SET OF TASKS:
1. Please answer these from the Akitu page, one line each:
(a) In which place is the parade shown?
(b) What number appears with "April 1st - Akitu Celebrations"?
(c) What does the page say the New Year celebration was a celebration of?
2. Write out, word for word, the part of the Akitu page that opens with the words containing "April 1st - Akitu" and closes with "held in Bet-Nahrain.".
--- begin SUPPLIED TEXT ---
BAHRA et Bet Nahrain


 Akitu Celebrations
The New Year Celebration -
April 1st 
 

              

   April 1st - Akitu Celebrations 6759 
   Watch the Parade in Nuhadra below
 
Roosh Min Sheenta . . Roosh Ya Omta!

                                Akitu  ..  April 1                                     
It was the tradition of our ancestors,  
the inhabitants of Bet-Nahrain (Mesopotamia), to celebrate the New Year annually on the first day of Nissan (April), a celebration of revival and renewal of nature. This was one of the most important religious and national celebrations held in Bet-Nahrain.
--- end SUPPLIED TEXT ---
--- begin GIVEN MATERIAL ---
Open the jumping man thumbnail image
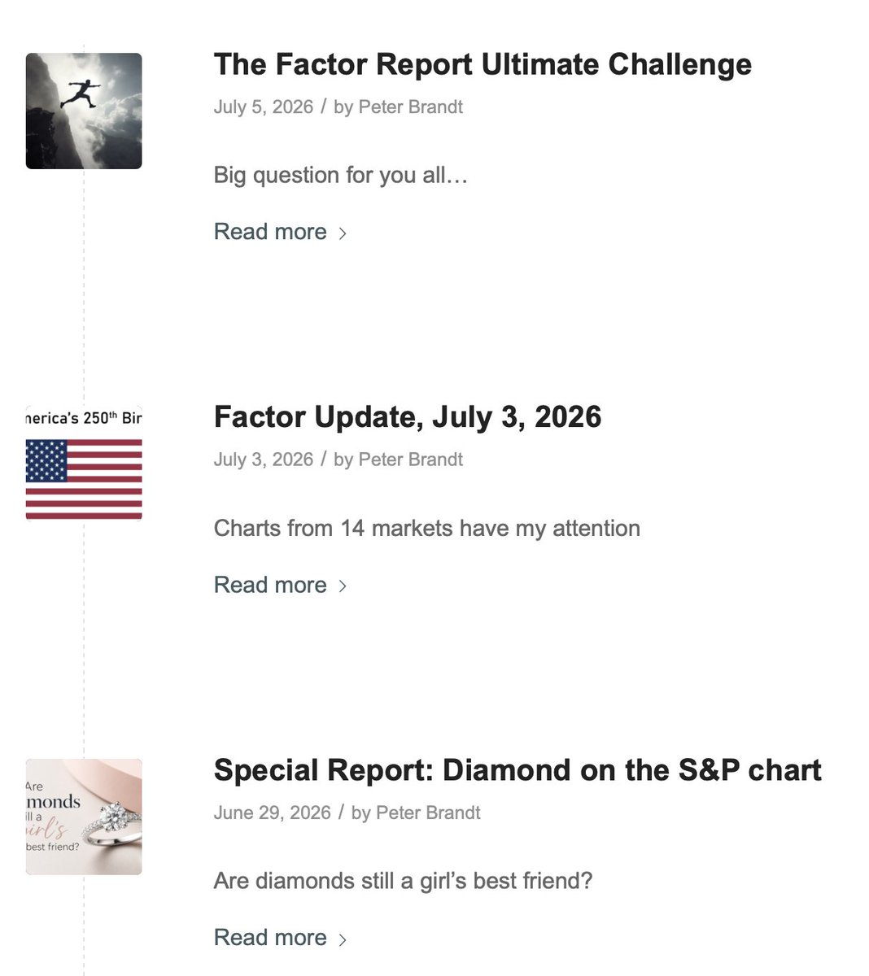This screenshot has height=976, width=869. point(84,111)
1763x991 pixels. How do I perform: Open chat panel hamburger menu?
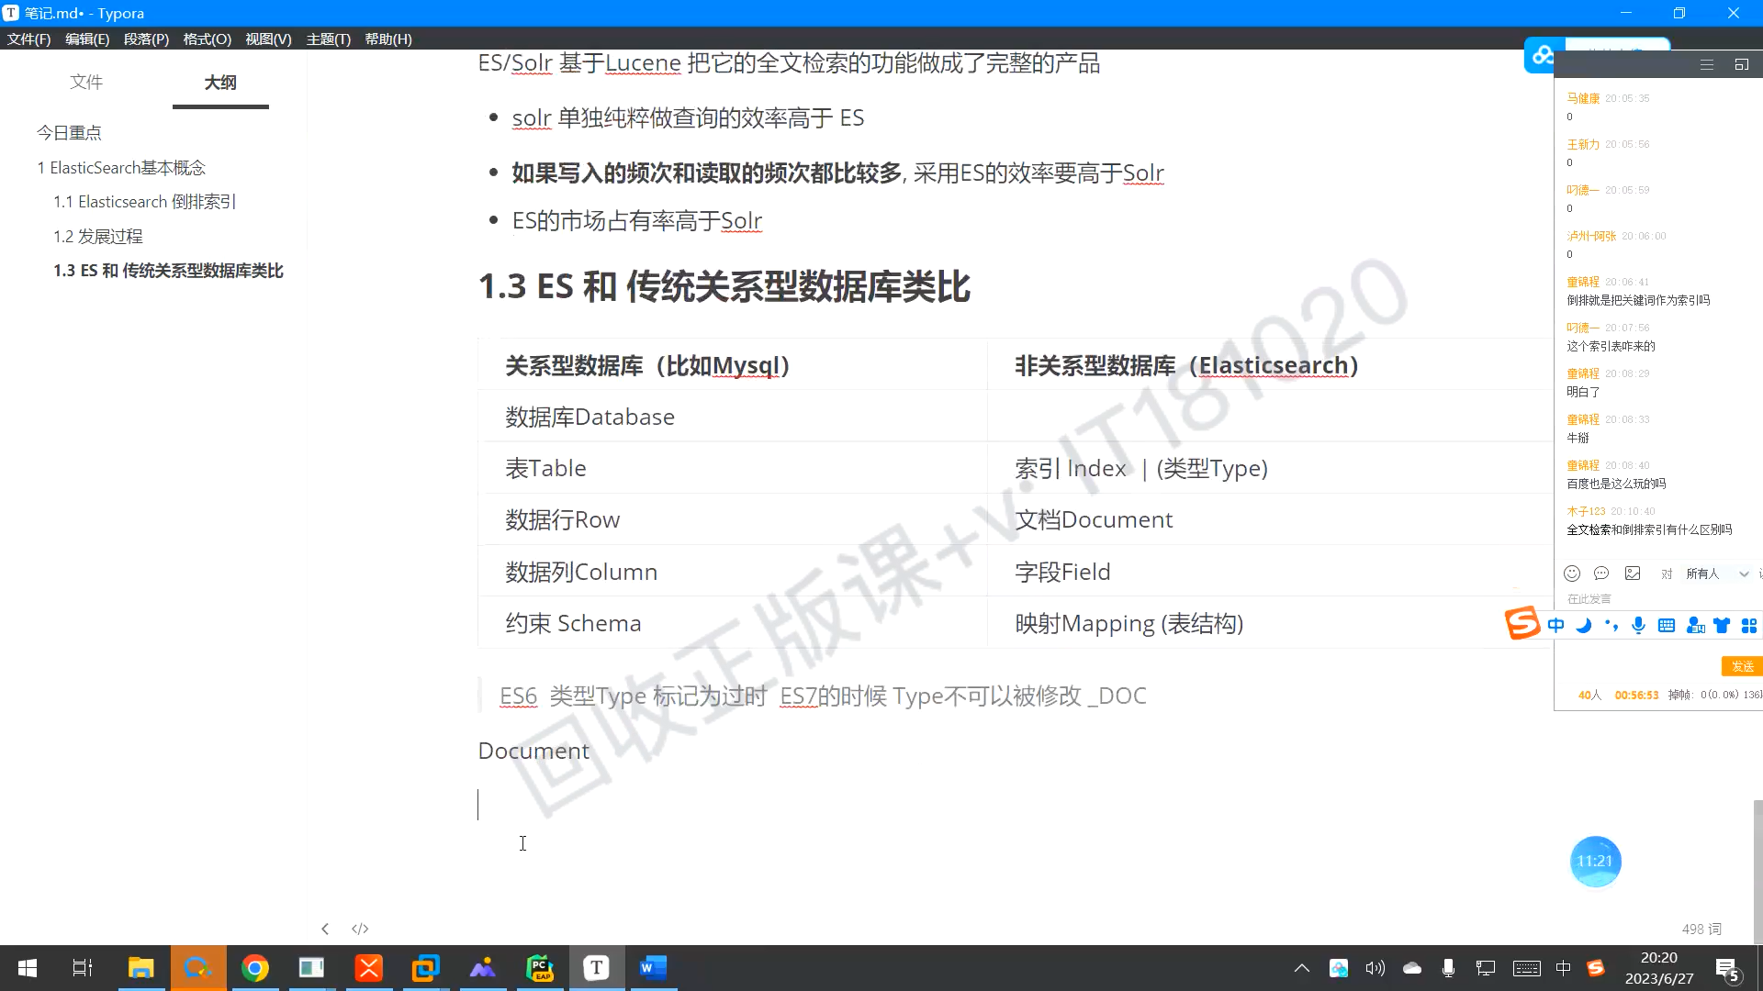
--- end GIVEN MATERIAL ---
ANSWERS:
1.
(a) Nuhadra
(b) 6759
(c) The revival and renewal of nature

2.
April 1st - Akitu Celebrations 6759 
   Watch the Parade in Nuhadra below
 
Roosh Min Sheenta . . Roosh Ya Omta!

                                Akitu  ..  April 1                                     
It was the tradition of our ancestors,  
the inhabitants of Bet-Nahrain (Mesopotamia), to celebrate the New Year annually on the first day of Nissan (April), a celebration of revival and renewal of nature. This was one of the most important religious and national celebrations held in Bet-Nahrain.